Researchers have confirmed the Operation Sharpshooter APT campaign uncovered in December 2018 is likely the work of North Korean hackers, and has been active for a year longer than previously thought.
McAfee revealed today that it was given a rare insight into the inner workings of such a group after a government entity handed over code and data from a key command-and-control (C&C) server.
This helped it conclude that the campaign was more complex, wide-ranging and long-lasting than at first thought.
In fact, it’s believed to have begun in September 2017 and is still active today, focusing on finance, government and critical infrastructure targets primarily in Germany, Turkey, the UK and US.
McAfee first revealed its analysis of Operation Sharpshooter in December last year, claiming it targeted government, defense, nuclear, energy and financial organizations — infecting 87 of them with a modular backdoor implant known as Rising Sun.
This malware, which enabled the hackers to perform reconnaissance and info-stealing, shared code from 2015 backdoor Trojan Duuzer, used in the notorious attack on Sony Pictures Entertainment carried out by North Korean hackers.
However, there were suspicions initially that links to Pyongyang may have been a deliberate false flag strategy.
These were dismissed by the new evidence, with the security vendor now even more confident of the connection to the hermit nation’s notorious Lazarus Group.

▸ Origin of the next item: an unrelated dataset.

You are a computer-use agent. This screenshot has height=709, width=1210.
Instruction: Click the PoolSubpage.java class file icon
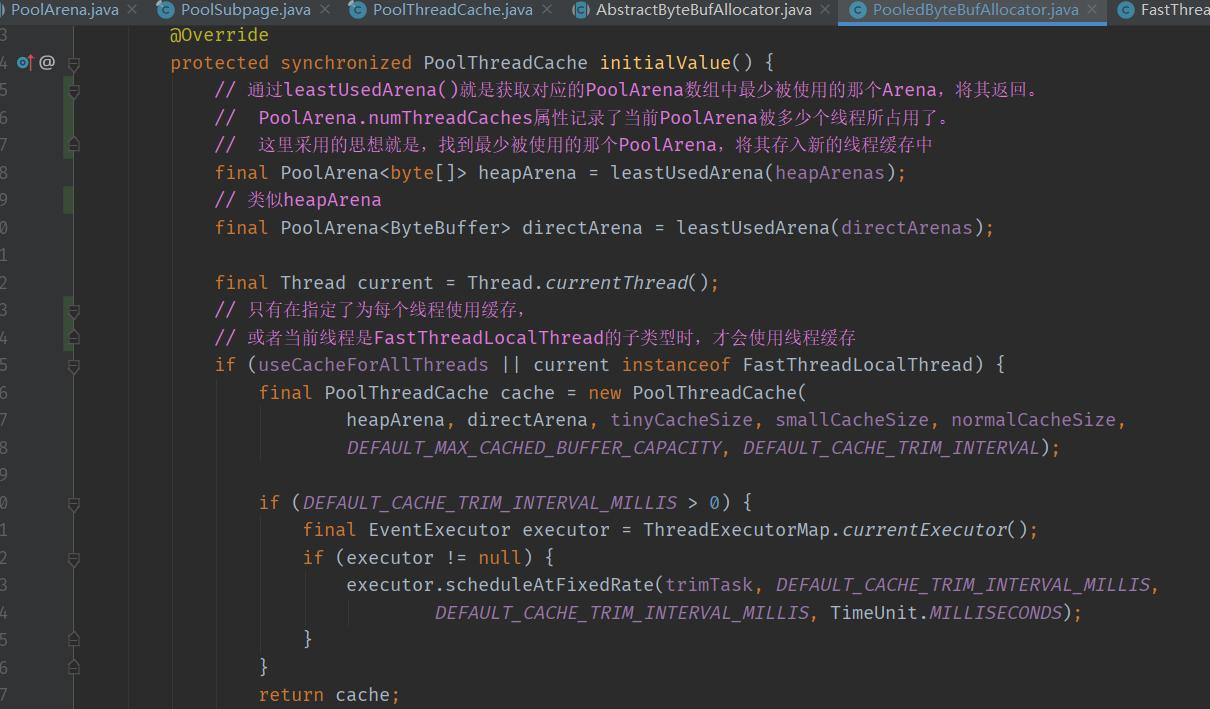[x=165, y=10]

For example, the campaign uses a fake job recruitment lure attributed to the group.
Those initial phishing emails contain a weaponized macro-based document which, if opened, will covertly download the second-stage Rising Sun malware.
The group is also using custom code written in PHP and ASP to maintain its C&C infrastructure, and appears to be testing some implants and techniques in African prior to launching them elsewhere.
McAfee also described the development of Rising Sun components as “factory like,” with modules produced independently outside of the core functionality.
“Technical evidence is often not enough to thoroughly understand a cyber-attack, as it does not provide all the pieces to the puzzle,” said Christiaan Beek, McAfee senior principal engineer and lead scientist.
“Access to the adversary’s C&C server code is a rare opportunity. These systems provide insights into the inner workings of cyber-attack infrastructure, are typically seized by law enforcement, and only rarely made available to private sector researchers. The insights gained through access to this code are indispensable in the effort to understand and combat today’s most prominent and sophisticated cyber-attack campaigns.”